(Lines on where targets appear)
==================================================

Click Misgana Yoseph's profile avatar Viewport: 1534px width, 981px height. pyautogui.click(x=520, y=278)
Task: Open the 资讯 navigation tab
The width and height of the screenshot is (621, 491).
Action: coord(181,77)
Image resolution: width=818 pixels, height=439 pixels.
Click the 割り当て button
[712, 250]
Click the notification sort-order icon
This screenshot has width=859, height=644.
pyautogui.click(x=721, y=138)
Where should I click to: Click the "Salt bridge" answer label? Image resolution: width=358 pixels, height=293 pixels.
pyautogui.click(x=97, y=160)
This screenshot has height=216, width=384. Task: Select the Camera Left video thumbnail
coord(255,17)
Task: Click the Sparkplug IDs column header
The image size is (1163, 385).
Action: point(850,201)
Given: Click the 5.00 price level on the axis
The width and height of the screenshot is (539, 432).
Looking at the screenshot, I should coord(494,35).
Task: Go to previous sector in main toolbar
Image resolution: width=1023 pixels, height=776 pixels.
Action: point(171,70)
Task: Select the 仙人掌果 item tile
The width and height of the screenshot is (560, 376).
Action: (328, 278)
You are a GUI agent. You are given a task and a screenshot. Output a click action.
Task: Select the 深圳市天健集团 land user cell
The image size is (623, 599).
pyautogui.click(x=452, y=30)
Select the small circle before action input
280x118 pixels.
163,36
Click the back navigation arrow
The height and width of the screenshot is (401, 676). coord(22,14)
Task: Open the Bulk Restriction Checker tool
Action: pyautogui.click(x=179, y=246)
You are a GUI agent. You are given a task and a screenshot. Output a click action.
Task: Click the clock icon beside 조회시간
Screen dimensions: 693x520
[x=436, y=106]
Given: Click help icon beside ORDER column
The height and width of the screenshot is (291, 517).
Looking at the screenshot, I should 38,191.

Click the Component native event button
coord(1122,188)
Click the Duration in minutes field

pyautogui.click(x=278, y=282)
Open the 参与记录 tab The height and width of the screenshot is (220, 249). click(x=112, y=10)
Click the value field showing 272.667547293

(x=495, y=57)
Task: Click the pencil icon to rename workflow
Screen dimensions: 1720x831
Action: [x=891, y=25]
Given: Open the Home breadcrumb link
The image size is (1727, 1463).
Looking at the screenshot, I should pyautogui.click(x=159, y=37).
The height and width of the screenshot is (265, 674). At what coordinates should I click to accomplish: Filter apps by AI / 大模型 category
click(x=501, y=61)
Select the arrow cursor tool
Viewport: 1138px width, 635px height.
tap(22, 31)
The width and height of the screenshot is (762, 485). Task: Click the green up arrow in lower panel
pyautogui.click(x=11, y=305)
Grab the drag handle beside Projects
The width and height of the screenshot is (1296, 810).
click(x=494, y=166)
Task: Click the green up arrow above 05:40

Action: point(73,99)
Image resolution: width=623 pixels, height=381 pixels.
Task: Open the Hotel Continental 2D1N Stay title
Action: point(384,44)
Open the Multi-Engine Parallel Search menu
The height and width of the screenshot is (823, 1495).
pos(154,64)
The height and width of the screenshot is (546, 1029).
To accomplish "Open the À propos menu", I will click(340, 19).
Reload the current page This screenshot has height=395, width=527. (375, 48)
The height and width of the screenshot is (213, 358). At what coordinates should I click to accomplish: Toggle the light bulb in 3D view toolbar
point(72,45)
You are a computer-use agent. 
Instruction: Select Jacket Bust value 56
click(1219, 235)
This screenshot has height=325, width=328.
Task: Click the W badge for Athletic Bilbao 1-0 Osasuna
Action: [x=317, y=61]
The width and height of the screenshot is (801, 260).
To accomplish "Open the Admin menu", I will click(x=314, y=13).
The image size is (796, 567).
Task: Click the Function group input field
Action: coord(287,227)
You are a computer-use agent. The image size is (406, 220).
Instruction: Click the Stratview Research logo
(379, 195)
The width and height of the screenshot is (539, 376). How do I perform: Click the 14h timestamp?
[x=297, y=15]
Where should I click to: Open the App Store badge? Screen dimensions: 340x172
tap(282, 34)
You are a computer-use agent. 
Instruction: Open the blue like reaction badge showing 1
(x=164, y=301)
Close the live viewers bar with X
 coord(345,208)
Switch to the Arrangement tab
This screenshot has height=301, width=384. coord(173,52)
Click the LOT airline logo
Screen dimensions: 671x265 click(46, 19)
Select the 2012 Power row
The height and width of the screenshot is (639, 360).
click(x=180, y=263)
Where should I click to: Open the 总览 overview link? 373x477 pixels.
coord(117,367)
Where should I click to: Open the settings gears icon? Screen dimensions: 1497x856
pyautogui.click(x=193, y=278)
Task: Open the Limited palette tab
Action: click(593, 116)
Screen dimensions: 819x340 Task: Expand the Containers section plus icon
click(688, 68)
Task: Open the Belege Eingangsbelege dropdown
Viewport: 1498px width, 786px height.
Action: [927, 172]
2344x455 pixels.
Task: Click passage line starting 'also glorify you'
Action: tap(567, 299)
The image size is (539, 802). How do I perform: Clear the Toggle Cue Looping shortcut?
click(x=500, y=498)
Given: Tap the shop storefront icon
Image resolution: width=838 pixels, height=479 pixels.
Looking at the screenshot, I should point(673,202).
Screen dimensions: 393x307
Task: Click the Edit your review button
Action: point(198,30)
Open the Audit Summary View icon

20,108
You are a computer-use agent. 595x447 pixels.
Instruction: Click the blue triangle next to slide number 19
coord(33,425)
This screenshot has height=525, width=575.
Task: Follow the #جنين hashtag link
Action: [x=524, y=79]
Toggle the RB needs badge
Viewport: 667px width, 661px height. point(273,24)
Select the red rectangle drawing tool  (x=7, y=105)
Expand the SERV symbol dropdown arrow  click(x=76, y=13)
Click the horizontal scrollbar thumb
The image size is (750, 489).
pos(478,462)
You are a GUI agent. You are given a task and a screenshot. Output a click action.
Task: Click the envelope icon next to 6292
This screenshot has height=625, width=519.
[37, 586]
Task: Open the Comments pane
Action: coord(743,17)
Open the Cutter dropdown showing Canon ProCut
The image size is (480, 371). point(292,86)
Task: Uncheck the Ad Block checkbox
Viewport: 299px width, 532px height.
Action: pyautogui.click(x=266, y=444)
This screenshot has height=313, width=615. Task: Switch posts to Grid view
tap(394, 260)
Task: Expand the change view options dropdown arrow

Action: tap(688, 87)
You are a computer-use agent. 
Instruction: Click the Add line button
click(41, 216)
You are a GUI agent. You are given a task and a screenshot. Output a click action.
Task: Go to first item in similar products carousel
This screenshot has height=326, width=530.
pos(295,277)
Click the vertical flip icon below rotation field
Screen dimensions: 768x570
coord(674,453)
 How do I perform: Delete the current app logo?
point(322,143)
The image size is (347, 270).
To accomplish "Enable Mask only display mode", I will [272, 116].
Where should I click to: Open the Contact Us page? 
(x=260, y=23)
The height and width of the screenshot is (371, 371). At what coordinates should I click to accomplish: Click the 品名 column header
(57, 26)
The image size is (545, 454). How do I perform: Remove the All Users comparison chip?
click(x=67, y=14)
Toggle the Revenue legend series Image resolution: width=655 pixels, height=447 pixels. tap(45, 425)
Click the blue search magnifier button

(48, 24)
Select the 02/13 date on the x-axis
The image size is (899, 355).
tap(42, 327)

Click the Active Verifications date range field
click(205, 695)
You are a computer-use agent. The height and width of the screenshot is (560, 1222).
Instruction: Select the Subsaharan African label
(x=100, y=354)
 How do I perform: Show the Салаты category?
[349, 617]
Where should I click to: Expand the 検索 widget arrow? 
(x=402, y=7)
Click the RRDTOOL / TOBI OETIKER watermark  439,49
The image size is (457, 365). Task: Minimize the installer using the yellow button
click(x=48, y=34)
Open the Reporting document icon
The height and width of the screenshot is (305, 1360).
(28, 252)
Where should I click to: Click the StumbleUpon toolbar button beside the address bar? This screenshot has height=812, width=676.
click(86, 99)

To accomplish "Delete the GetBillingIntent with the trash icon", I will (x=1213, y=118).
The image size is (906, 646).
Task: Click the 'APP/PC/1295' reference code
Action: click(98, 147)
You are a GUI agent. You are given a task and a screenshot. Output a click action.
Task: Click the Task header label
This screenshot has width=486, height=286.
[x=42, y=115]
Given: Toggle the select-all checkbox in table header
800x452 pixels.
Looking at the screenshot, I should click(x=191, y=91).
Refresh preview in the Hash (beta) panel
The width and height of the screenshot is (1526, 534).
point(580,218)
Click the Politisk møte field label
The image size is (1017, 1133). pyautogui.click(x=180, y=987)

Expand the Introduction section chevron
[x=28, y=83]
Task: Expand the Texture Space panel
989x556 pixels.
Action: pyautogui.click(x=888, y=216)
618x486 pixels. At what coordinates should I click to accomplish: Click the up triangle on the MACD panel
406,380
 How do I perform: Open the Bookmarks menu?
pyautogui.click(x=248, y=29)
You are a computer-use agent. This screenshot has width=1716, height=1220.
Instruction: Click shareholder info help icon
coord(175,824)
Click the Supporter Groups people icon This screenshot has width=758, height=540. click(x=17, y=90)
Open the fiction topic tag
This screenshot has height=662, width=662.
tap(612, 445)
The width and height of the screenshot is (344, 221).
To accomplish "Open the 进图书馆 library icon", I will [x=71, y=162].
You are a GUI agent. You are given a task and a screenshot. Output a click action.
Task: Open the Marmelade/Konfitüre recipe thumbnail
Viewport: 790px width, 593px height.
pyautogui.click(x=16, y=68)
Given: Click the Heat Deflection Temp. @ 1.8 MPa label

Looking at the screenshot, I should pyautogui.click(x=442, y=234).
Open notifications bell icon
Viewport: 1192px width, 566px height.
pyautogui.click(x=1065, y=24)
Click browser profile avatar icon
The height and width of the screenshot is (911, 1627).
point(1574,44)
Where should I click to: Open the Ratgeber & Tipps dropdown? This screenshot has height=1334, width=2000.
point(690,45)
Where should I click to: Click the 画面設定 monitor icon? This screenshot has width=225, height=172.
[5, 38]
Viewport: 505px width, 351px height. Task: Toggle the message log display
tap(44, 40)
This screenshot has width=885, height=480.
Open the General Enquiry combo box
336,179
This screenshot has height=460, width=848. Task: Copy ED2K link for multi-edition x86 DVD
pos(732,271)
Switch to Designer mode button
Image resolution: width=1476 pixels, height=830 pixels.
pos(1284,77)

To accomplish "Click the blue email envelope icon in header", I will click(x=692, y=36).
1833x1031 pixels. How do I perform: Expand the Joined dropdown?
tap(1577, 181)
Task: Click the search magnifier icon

==================================================

* _TASK_: Recast the stretch from the line containing "This screenshot has height=460, width=848." through the line containing "pos(1284,77)" as a Markdown table with columns No. and Text, one row per line, leaving out blank lines.

* _REPLY_:
| No. | Text |
|---|---|
| 1 | This screenshot has height=460, width=848. Task: Copy ED2K link for multi-edition x86 DVD |
| 2 | pos(732,271) |
| 3 | Switch to Designer mode button |
| 4 | Image resolution: width=1476 pixels, height=830 pixels. |
| 5 | pos(1284,77) |